Der Basler Journalist, Historiker und langjährige Grossbritannien- und Irlandkorresponent von Radio SRF, Martin Alioth, ist am 18. November nach schwerer Krankheit im Alter von 67 Jahren gestorben.

Der FC Basel überträgt der Rennbahnklinik in Muttenz per sofort die medizinische Versorgung der 1. Mannschaft, der Frauen- und der Nachwuchsabteilung.

Als Nachfolger der in Pension gehenden Yvonne Aellen wird Simon Leuenberger per 1. März 2022 die Leitung der Abteilung Grünflächen-Unterhalt der Stadtgärtnerei Basel.

Die Mitglieder des Schutzverbandes EuroAirport wählten am 11. November die Reinacher Einwohnerrätin Katrin Joos Reimer als neue Präsidentin und Nachfolgerin von Landrätin Rahel Bänziger.

Die Pharma-Firma Bachem AG hat am 11. November in Bubendorf den Grundstein für den Bau des bisher grössen Produktionsgebäudes gelegt, das bis zu 150 neue meist hochqualifizierte Arbeitsplätze bieten wird.

Die Fassade der Synagoge der Israelitischen Kultusgemeinde in Lörrach wurde am 8. November in der Dunkelheit mit zwei Eiern beworfen.

Für die demissionierenden Daniela Dolci Reidemeister, Gottlieb A. Keller und Sibylle Schürch treten Bernhard Berger, Annette Luther und Hans-Peter Wessels in Basler Universitätsrat ein.

Für die erstmalige Besetzung des Stiftungsrats der neuen Wohnbaustiftung und die Amtsdauer vom 1. Dezember 2021 bis 30. November 2025 wählte die Basler Regierung Sarah Barth, Agnes Dormann (Präsidentin), Manuela Jessica Scarpellino, Jürg Steiner und Felix Suter.

Eine klare Mehrheit der Justiz-, Sicherheits- und Sportkommission des Basler Grossen Rates folgt der Regeirung und empfiehlt die kantonale Volksinitiative "Grundrechte für Primaten" ohne Gegenvorschlag zur Ablehnung

Trotz Steuerfuss von 65 Prozent rechnet das Budget 2022 der Stadt Liestal mit einem Defizit von 4,7 Millionen Franken.

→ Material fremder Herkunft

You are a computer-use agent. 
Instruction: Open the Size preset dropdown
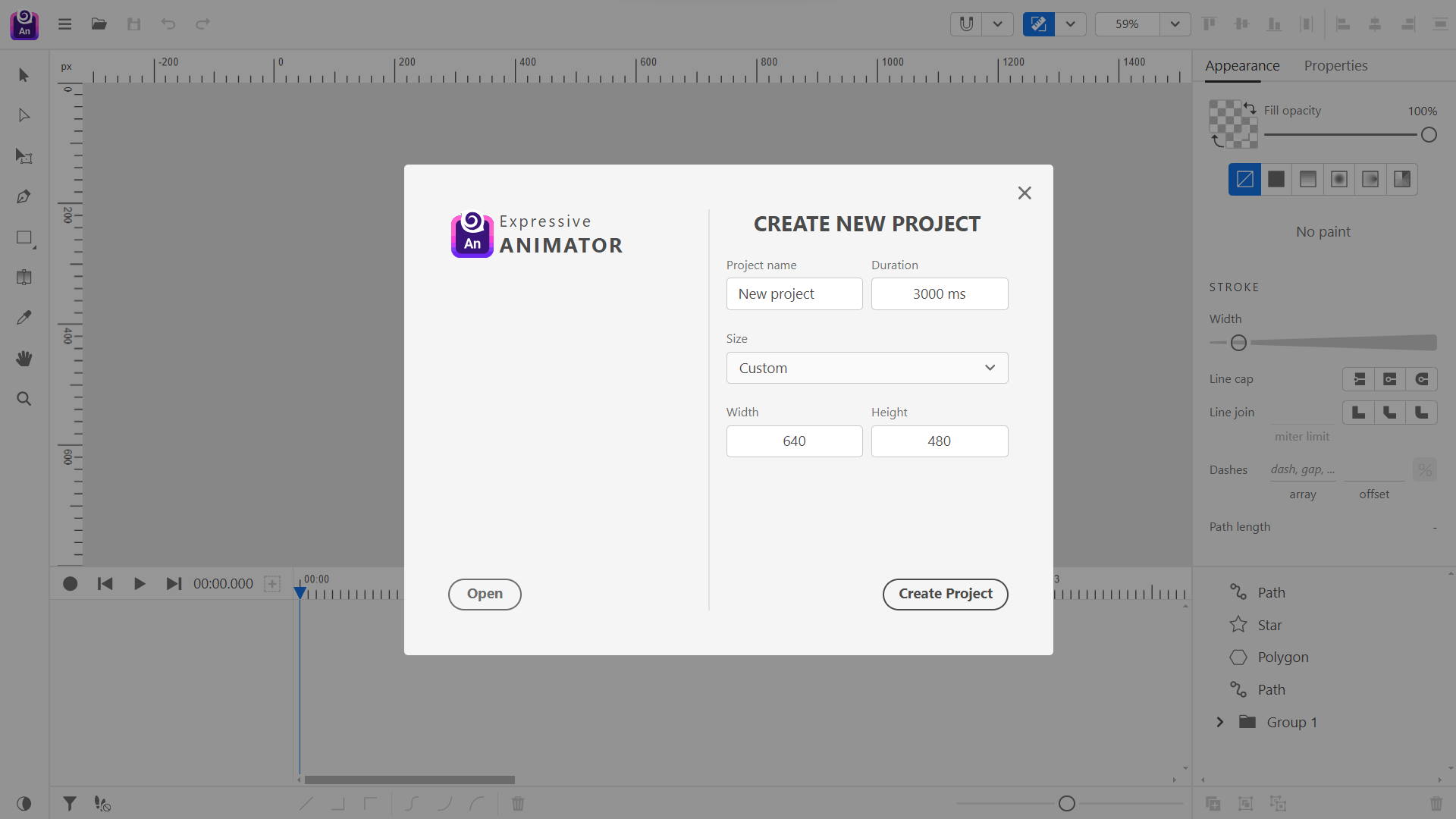(867, 368)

Tom Wiederkehr und Andrea Schäfer erhielten von der Basler Regierung den Zuschlag für den Betrieb des Pavillon-Cafés im Schützenmattpark ab 2023.

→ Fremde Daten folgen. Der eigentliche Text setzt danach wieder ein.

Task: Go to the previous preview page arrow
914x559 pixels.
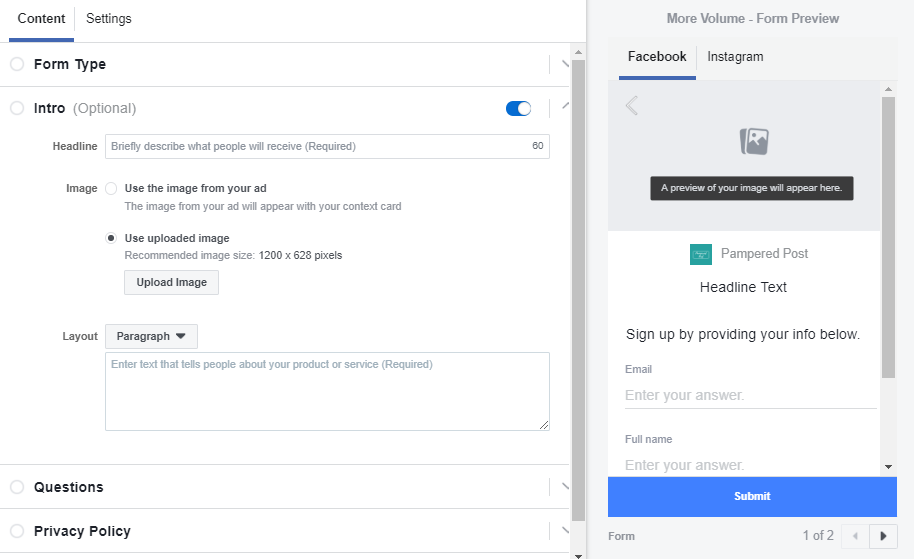Action: coord(855,536)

Bettina Buomberger (40) wechselt von der Baselbieter Bildungs-, Kultur- und Sportdirektion in die Finanz- und Kirchendirektion und übernimmt die Leitung des Personalamts an Stelle von Martin Lüthy, der den Kanton per 30. Oktober 2021 verlässt.

1'500 Unterschriften trägt die Petition an die Vertreter der Leimentaler Gemeinden, die mehr Velostrassen im Leimental fordert.

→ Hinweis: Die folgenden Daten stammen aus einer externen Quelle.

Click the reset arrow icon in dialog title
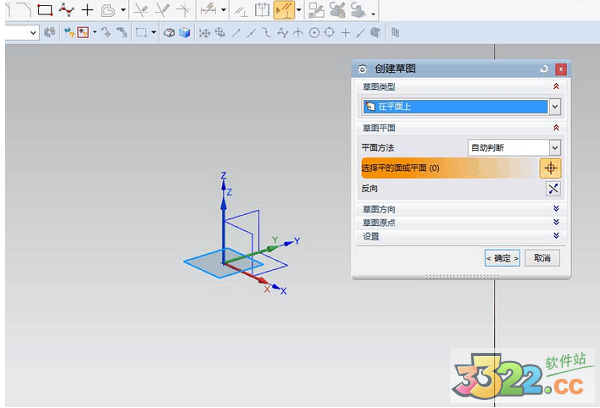The width and height of the screenshot is (600, 408). coord(543,69)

Die baselstädtische EVP nominiert Gemeinderätin Christine Kaufmann für das Riehener Gemeindepräsidium und gleichzeitig für den Gemeinderat, und Bürgerrat Daniele Agnolazza als Gemeinderat.

Flavio Casanova und Thomas Schneider werden neue Verwaltungsräte der Basler Verkehrs-Betriebe anstelle von Sibylle Oser und Kurt Altermatt, die nicht mehr zur Wiederwahl antreten.

Die SP Riehen nominierte den bereits amtierenden Gemeinderat Guido Vogel zusammen mit Grossrätin Edibe Gölgeli für den Gemeinderat.